* TASK
The records are to be copied from the line that contains "Given: Pick the Rectangle drawing tool" through their last line, word for word, with every picture left out.

* Data extracted from a collection
+ + + + +
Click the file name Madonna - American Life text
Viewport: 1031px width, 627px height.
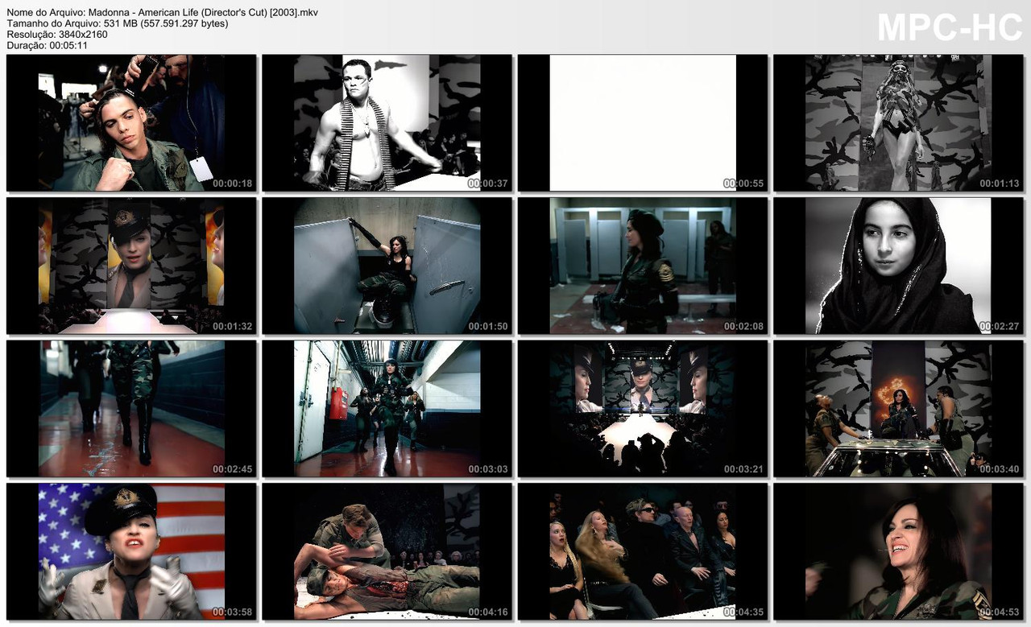[x=161, y=12]

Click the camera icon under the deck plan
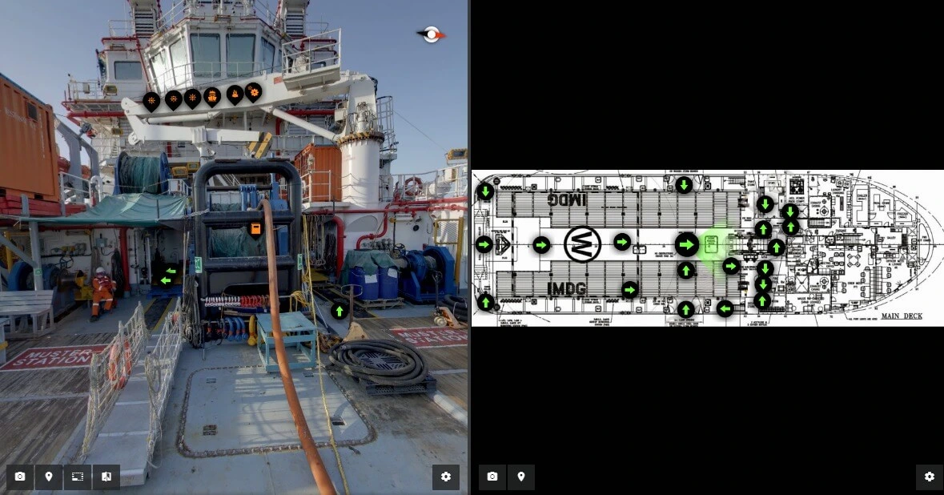492,477
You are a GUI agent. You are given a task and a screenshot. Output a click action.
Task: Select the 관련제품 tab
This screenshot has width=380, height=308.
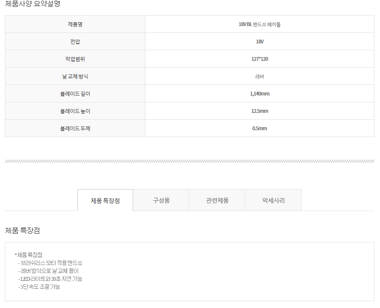pyautogui.click(x=217, y=200)
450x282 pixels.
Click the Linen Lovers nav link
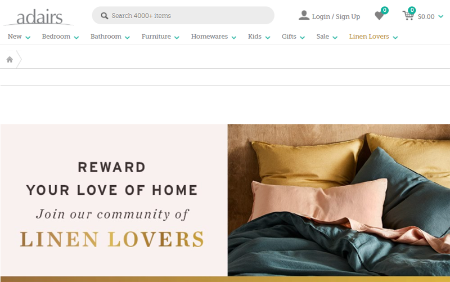[x=369, y=37]
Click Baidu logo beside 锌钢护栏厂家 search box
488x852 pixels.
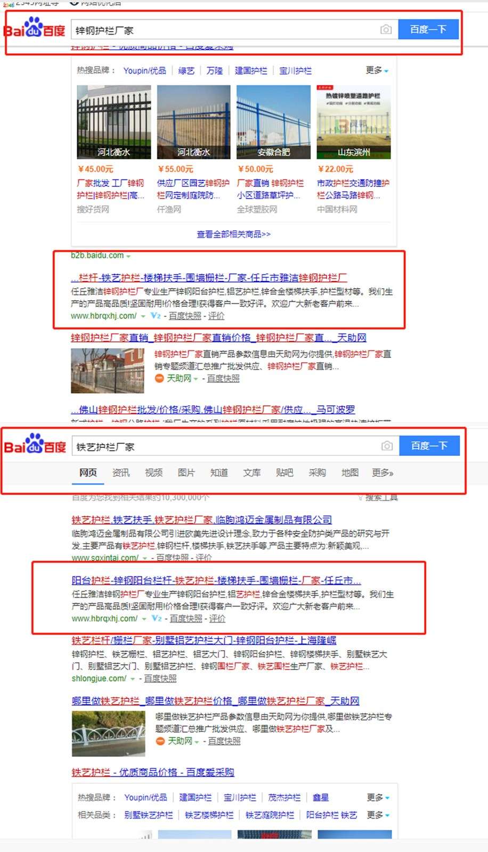(35, 28)
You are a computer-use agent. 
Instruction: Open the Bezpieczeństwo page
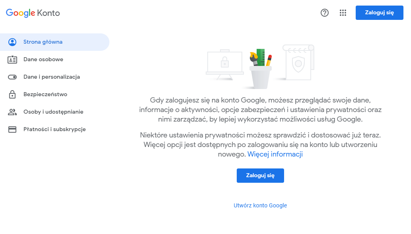point(45,95)
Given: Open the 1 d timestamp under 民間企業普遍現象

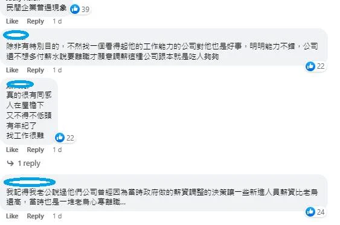Looking at the screenshot, I should pyautogui.click(x=57, y=21).
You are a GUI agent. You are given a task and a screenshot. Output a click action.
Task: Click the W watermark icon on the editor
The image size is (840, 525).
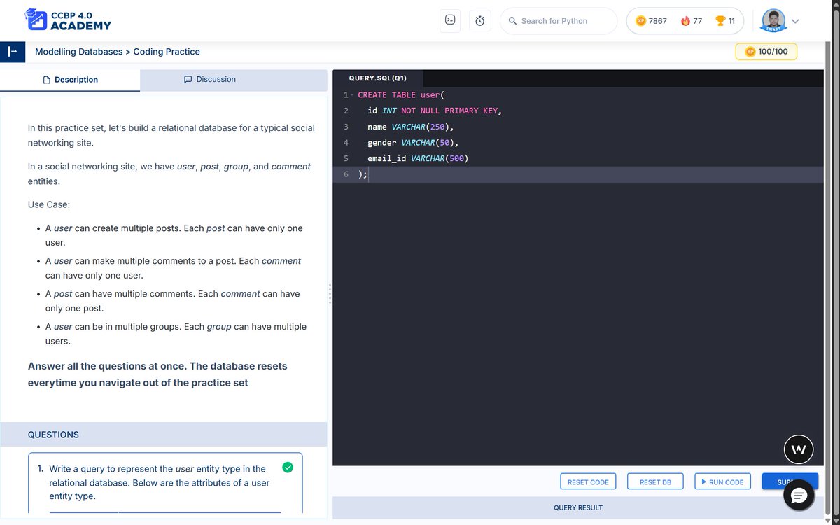(x=799, y=449)
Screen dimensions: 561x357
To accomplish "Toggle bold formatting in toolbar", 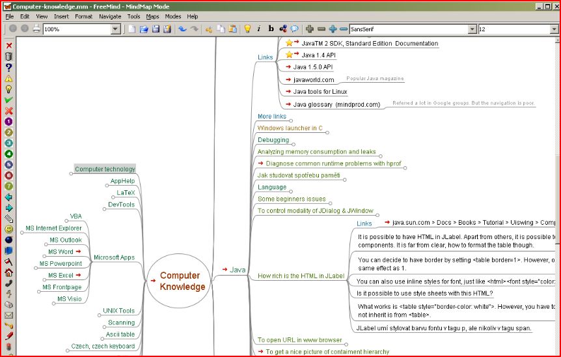I will point(271,29).
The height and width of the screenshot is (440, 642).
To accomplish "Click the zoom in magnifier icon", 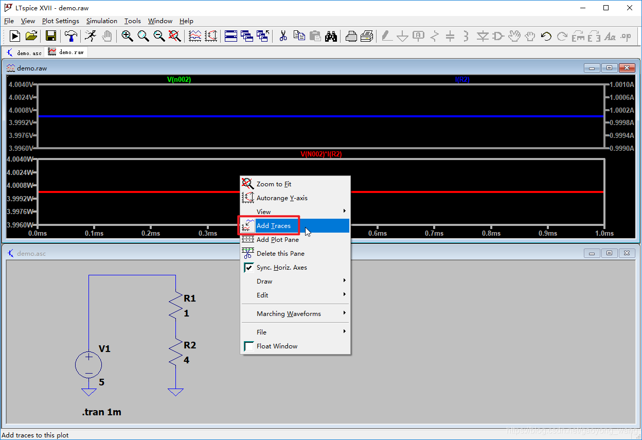I will tap(127, 36).
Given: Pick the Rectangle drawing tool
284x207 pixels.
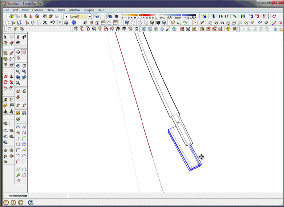Looking at the screenshot, I should coord(5,53).
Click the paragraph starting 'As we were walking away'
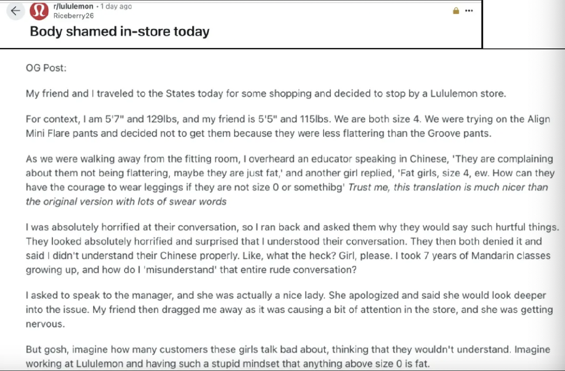Screen dimensions: 565x371 pyautogui.click(x=290, y=180)
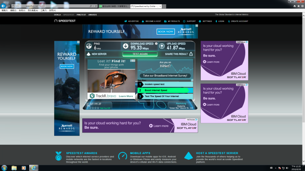305x171 pixels.
Task: Open the Settings link in header
Action: (x=205, y=21)
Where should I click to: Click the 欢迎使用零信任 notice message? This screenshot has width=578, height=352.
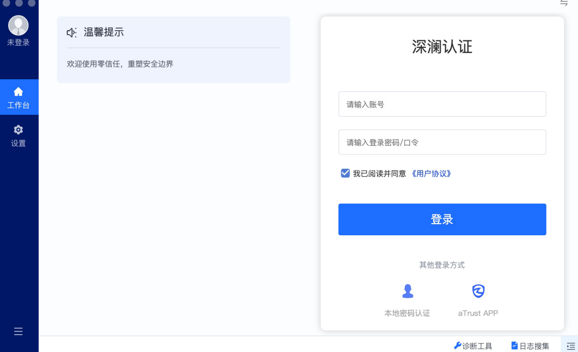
+ + + + +
* RESULT OF THIS TASK
Given: Pick the Rectangle drawing tool
284x207 pixels.
Looking at the screenshot, I should coord(5,53).
Click the paragraph starting 'As we were walking away'
Screen dimensions: 565x371 pyautogui.click(x=290, y=180)
305x171 pixels.
Task: Open the Settings link in header
Action: (x=205, y=21)
Where should I click to: Click the 欢迎使用零信任 notice message? This screenshot has width=578, height=352.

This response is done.